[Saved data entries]
----

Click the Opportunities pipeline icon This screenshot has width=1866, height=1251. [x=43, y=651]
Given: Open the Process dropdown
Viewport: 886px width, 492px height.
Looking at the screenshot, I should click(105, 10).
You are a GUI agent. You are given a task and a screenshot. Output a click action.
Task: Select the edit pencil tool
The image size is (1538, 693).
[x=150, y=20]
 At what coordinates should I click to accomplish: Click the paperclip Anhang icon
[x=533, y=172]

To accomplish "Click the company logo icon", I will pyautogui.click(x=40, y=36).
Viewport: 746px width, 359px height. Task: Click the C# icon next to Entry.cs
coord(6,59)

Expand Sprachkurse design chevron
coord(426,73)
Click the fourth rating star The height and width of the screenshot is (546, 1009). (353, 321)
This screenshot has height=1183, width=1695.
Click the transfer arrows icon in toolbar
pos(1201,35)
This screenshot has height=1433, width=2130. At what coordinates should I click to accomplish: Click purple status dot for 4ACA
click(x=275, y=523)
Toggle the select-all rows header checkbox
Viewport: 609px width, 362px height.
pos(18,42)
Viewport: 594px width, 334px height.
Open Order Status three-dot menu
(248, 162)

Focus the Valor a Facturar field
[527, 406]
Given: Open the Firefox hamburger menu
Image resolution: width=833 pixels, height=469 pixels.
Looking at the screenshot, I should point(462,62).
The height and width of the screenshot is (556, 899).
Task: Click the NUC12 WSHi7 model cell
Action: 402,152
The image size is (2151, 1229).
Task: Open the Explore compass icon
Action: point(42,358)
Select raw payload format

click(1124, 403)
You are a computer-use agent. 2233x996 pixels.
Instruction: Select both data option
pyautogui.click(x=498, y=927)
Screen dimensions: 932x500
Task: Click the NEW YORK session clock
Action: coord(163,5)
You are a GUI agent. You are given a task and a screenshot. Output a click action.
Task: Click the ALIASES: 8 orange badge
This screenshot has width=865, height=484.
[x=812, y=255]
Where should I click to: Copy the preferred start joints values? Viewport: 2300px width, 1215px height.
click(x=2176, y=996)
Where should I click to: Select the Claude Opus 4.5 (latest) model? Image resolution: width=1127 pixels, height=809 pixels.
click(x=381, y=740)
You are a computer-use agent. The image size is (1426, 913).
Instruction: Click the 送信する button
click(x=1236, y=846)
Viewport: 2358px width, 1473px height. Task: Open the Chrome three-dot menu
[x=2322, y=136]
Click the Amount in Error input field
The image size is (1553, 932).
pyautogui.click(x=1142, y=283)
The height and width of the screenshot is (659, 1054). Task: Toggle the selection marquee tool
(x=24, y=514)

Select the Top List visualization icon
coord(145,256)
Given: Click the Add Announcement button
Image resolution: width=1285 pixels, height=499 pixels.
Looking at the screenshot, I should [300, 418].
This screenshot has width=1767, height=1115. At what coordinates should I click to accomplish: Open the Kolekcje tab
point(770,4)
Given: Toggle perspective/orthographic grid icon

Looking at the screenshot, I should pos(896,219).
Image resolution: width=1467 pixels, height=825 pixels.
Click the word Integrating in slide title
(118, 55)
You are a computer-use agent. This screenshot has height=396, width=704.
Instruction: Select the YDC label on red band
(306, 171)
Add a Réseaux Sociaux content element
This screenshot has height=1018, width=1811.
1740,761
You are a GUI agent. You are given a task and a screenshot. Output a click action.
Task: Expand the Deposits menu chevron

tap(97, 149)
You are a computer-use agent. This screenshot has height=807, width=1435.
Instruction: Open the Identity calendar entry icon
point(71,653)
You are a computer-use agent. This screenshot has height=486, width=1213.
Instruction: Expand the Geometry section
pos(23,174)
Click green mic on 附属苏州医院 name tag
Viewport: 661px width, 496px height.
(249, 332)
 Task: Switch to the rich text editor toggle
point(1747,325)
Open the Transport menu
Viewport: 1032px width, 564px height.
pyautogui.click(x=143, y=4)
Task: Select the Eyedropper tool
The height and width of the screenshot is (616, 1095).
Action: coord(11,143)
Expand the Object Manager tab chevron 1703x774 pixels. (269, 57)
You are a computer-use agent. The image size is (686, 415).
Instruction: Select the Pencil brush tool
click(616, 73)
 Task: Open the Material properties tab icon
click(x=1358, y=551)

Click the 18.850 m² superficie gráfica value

----

WHAT TO PRODUCE
Please write the data above out again, exactly the same.

TASK OUTPUT
Click the Opportunities pipeline icon This screenshot has width=1866, height=1251. [x=43, y=651]
Given: Open the Process dropdown
Viewport: 886px width, 492px height.
Looking at the screenshot, I should click(105, 10).
You are a GUI agent. You are given a task and a screenshot. Output a click action.
Task: Select the edit pencil tool
The image size is (1538, 693).
[x=150, y=20]
 At what coordinates should I click to accomplish: Click the paperclip Anhang icon
[x=533, y=172]

To accomplish "Click the company logo icon", I will pyautogui.click(x=40, y=36).
Viewport: 746px width, 359px height. Task: Click the C# icon next to Entry.cs
coord(6,59)

Expand Sprachkurse design chevron
coord(426,73)
Click the fourth rating star The height and width of the screenshot is (546, 1009). (353, 321)
This screenshot has height=1183, width=1695.
Click the transfer arrows icon in toolbar
pos(1201,35)
This screenshot has height=1433, width=2130. At what coordinates should I click to accomplish: Click purple status dot for 4ACA
click(x=275, y=523)
Toggle the select-all rows header checkbox
Viewport: 609px width, 362px height.
pos(18,42)
Viewport: 594px width, 334px height.
Open Order Status three-dot menu
(248, 162)

Focus the Valor a Facturar field
[527, 406]
Given: Open the Firefox hamburger menu
Image resolution: width=833 pixels, height=469 pixels.
Looking at the screenshot, I should point(462,62).
The height and width of the screenshot is (556, 899).
Task: Click the NUC12 WSHi7 model cell
Action: 402,152
The image size is (2151, 1229).
Task: Open the Explore compass icon
Action: point(42,358)
Select raw payload format

click(1124, 403)
You are a computer-use agent. 2233x996 pixels.
Instruction: Select both data option
pyautogui.click(x=498, y=927)
Screen dimensions: 932x500
Task: Click the NEW YORK session clock
Action: coord(163,5)
You are a GUI agent. You are given a task and a screenshot. Output a click action.
Task: Click the ALIASES: 8 orange badge
This screenshot has width=865, height=484.
[x=812, y=255]
Where should I click to: Copy the preferred start joints values? Viewport: 2300px width, 1215px height.
click(x=2176, y=996)
Where should I click to: Select the Claude Opus 4.5 (latest) model? Image resolution: width=1127 pixels, height=809 pixels.
click(x=381, y=740)
You are a computer-use agent. The image size is (1426, 913).
Instruction: Click the 送信する button
click(x=1236, y=846)
Viewport: 2358px width, 1473px height. Task: Open the Chrome three-dot menu
[x=2322, y=136]
Click the Amount in Error input field
The image size is (1553, 932).
pyautogui.click(x=1142, y=283)
The height and width of the screenshot is (659, 1054). Task: Toggle the selection marquee tool
(x=24, y=514)

Select the Top List visualization icon
coord(145,256)
Given: Click the Add Announcement button
Image resolution: width=1285 pixels, height=499 pixels.
Looking at the screenshot, I should [300, 418].
This screenshot has width=1767, height=1115. At what coordinates should I click to accomplish: Open the Kolekcje tab
point(770,4)
Given: Toggle perspective/orthographic grid icon

Looking at the screenshot, I should pos(896,219).
Image resolution: width=1467 pixels, height=825 pixels.
Click the word Integrating in slide title
(118, 55)
You are a computer-use agent. This screenshot has height=396, width=704.
Instruction: Select the YDC label on red band
(306, 171)
Add a Réseaux Sociaux content element
This screenshot has height=1018, width=1811.
1740,761
You are a GUI agent. You are given a task and a screenshot. Output a click action.
Task: Expand the Deposits menu chevron

tap(97, 149)
You are a computer-use agent. This screenshot has height=807, width=1435.
Instruction: Open the Identity calendar entry icon
point(71,653)
You are a computer-use agent. This screenshot has height=486, width=1213.
Instruction: Expand the Geometry section
pos(23,174)
Click green mic on 附属苏州医院 name tag
Viewport: 661px width, 496px height.
(249, 332)
 Task: Switch to the rich text editor toggle
point(1747,325)
Open the Transport menu
Viewport: 1032px width, 564px height.
pyautogui.click(x=143, y=4)
Task: Select the Eyedropper tool
The height and width of the screenshot is (616, 1095).
Action: coord(11,143)
Expand the Object Manager tab chevron 1703x774 pixels. (269, 57)
You are a computer-use agent. The image size is (686, 415).
Instruction: Select the Pencil brush tool
click(616, 73)
 Task: Open the Material properties tab icon
click(x=1358, y=551)

Click the 18.850 m² superficie gráfica value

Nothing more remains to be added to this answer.